Search through the entries for the word "agent" and copy every line that has it.

------ RECORD EXTRACTS

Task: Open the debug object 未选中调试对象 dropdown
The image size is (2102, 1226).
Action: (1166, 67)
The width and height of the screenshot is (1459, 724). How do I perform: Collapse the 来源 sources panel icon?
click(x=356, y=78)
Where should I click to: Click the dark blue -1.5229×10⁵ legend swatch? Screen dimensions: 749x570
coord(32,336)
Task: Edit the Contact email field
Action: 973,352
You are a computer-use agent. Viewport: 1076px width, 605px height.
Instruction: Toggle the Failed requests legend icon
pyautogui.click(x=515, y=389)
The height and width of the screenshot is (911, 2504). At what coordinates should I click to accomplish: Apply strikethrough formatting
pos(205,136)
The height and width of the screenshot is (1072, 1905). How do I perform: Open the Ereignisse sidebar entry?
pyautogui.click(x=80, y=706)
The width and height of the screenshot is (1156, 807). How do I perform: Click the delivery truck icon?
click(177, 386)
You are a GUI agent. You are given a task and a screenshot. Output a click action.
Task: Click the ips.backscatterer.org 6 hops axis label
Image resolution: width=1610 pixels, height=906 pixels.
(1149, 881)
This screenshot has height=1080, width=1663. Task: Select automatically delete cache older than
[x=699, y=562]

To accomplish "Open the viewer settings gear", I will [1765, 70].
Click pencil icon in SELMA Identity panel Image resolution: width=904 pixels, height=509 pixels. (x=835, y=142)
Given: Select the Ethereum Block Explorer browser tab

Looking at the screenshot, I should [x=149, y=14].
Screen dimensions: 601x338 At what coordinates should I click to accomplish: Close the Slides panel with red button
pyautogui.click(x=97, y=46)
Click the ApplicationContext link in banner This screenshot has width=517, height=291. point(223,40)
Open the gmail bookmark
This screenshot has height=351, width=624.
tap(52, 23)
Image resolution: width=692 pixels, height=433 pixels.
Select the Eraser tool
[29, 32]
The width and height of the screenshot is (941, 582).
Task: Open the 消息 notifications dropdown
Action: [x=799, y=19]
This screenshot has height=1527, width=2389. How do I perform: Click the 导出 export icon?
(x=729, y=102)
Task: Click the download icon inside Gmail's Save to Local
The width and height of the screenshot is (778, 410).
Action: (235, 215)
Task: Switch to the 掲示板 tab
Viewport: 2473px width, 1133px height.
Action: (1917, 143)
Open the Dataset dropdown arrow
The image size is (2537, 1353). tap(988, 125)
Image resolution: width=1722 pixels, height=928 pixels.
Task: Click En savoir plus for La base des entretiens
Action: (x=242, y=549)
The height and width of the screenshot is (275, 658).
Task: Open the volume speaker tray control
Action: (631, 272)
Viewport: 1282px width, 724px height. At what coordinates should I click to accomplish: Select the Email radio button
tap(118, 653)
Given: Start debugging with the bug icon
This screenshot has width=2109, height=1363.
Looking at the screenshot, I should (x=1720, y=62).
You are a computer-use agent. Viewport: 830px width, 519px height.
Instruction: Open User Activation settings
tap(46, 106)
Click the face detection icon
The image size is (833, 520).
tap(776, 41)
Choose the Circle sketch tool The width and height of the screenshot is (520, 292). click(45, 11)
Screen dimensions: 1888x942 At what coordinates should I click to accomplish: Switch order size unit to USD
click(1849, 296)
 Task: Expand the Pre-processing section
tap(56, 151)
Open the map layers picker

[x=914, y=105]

------------

→ **EXERCISE RESPONSE**:
You are a computer-use agent. Viewport: 1076px width, 605px height.
You are a GUI agent. You are given a task and a screenshot. Output a click action.
You are a computer-use agent. Viewport: 830px width, 519px height.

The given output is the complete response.